Bu bilgiler sonucunda her bir insanın bir kayıp diğer yarısı olduğu düşüncesi doğmaktadır. “İdeal eş” kavramına gönderme yapan “ruh ikizi” kavramı, kişinin -yanyana geldiğinde (tıpkı elektron ve çekirdeğin atomu, elektrik ve manyetizmanın EMyı yaratan iki yarı olmaları gibi) tamlaşacağı ve bir gerçek yaratacağı- diğer parçasıdır. Sözü edilen tamlaşma makrokozmosta bile bir gerçek yaratır... ki, bu gerçek bir yeni can, yani bir bebektir.

Bu “diğer parça” makrokozmosta çökmüş müdür, yoksa dalga fonksiyonunda mıdır (diğer alemde midir)? Bu soruya yanıt vermek zordur. Ancak bizlere göre (araştırmalarımızda saptadığımıza göre) bölünen parçaların biri diğerine oranla daha pozitiftir. Eğer bu düşünce doğru ise makrokozmosta bedenlenen yarı -görece- negatif olan taraftır.

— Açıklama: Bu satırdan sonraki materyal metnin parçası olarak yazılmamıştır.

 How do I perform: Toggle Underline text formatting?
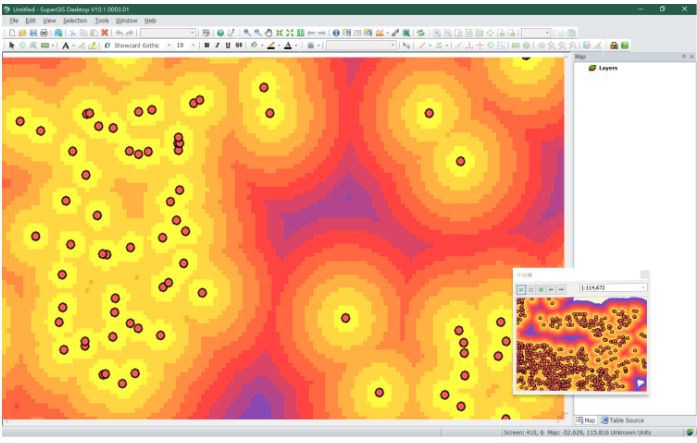pos(228,45)
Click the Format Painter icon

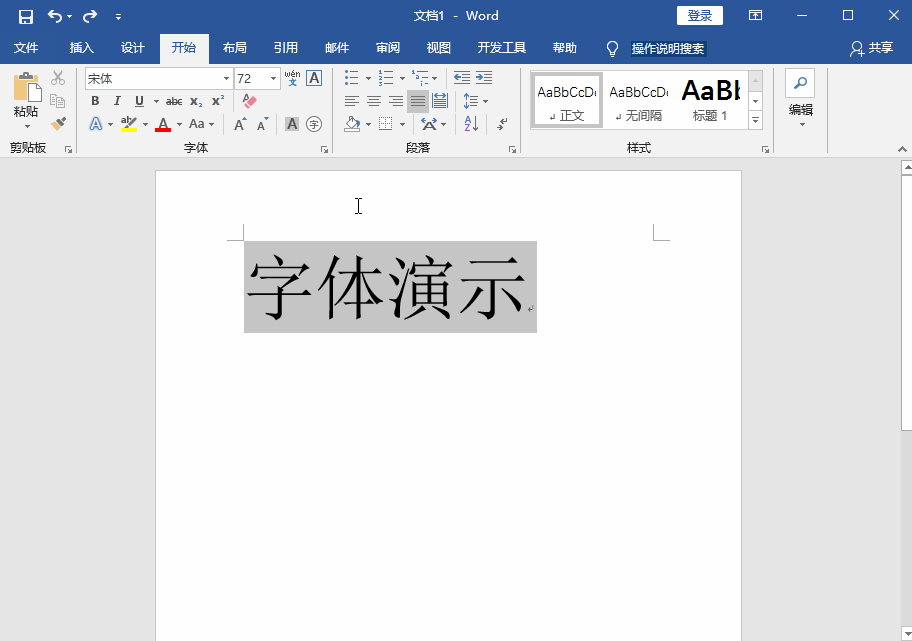pyautogui.click(x=58, y=123)
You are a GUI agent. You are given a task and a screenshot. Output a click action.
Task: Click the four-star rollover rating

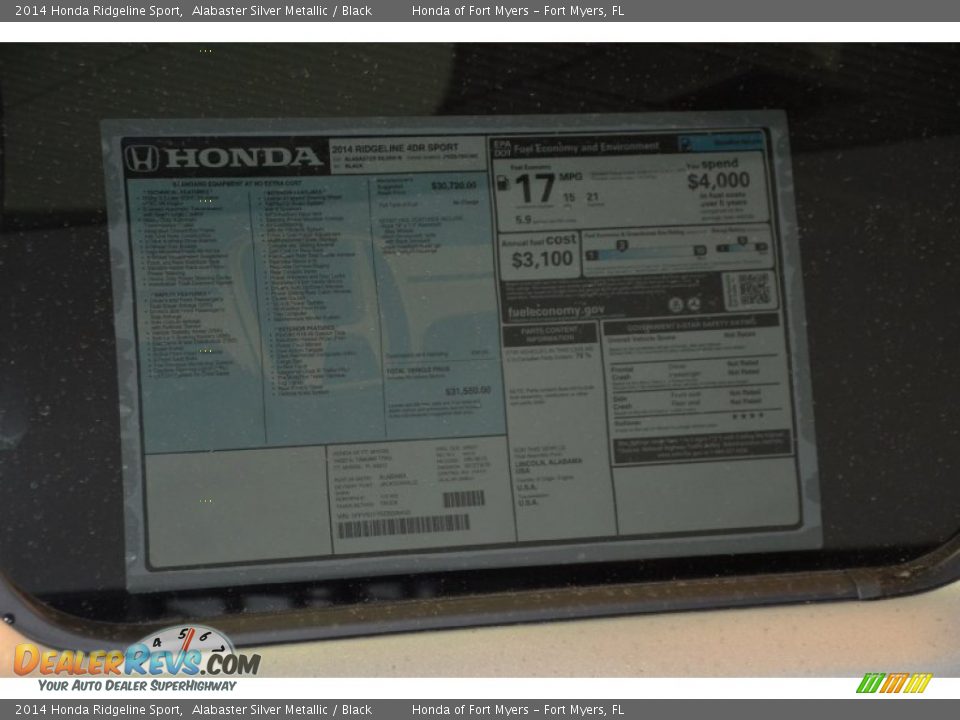coord(746,416)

Ancak eğer her iki parça da bizim evrende ve Dünya adlı planette bedenlenmişlerse (çökmüşlerse) iki parçanın fark etmeden birbirlerine doğru ilerleyecekleri (birbirlerini karşı konulamayacak güçle çekecekleri) bir fizik kuralı olarak (zıtlıklar birini çeker) kesindir.

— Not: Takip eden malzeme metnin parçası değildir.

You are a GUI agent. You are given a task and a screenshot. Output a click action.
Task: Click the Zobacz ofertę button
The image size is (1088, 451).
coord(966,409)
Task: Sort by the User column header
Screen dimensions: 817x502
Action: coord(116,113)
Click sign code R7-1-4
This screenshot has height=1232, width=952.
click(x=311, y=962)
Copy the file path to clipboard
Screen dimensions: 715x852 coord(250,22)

Peki; bir mekan/zaman çakışması ile onunla karşılaşmak mümkün olsa ne olur?

Kanımca ilk adımda korkunç bir çekim yaşanır… ama sonra? Her şey yolunda gider mi?

Hayır, gitmeyebilir!

Manyetik maji eğitiminde uzun uzadıya anlattığımız gibi, elektron erkeklere, çekirdek dişiye benzer. Elektronlar kabuktan/yörüngelerinden (buna ilişkiden/aileden diyelim) çıkma eğilimdedirler ve çekirdeğin çekim gücünü kaybetmesinden, devreye başka elektron girmesine, hatta devreye elektron girmeden elektronun başka çekirdeklere çekilmesine benzer birçok nedenden dolayı yörüngelerinden çıkabilirler. Yani öz parçalar birbirini bulmuş olsa bile bütünlük bozulacak (işler ters gidecek) olabilir.

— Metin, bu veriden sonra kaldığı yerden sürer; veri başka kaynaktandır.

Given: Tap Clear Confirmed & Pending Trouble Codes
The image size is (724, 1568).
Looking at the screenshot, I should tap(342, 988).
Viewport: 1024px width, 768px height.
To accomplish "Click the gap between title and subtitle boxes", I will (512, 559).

Bu tema vampir filmlerinde çok işlenir. Vampir, iki yüz, ya da üç yüz sonra -genelde bir vampir avcısı tarafından gömüldüğü (hapsedildiği) yerden kurtulur- yaşadığı yere döner. Burada yüzyıllar önce yitirdiği büyük aşkına benzeyen bir kız vardır. Sorun odur ki, kız onu tanımamaktadır... hatta kimi zaman istememektedir. Yani parçalar birbirini bulmuş olsalar da, sorunlar -sona ermeyi geçin- yeni başlamaktadırlar.

Bu senaryonun en başarılı örnekleri 1990lı yıllarda çekilmiş, günümüzde yeniden film yapılmış iki prodüksiyonda izlenebilir. Bunlar Dark Shadows ve Fright Night adlı yapımlardır.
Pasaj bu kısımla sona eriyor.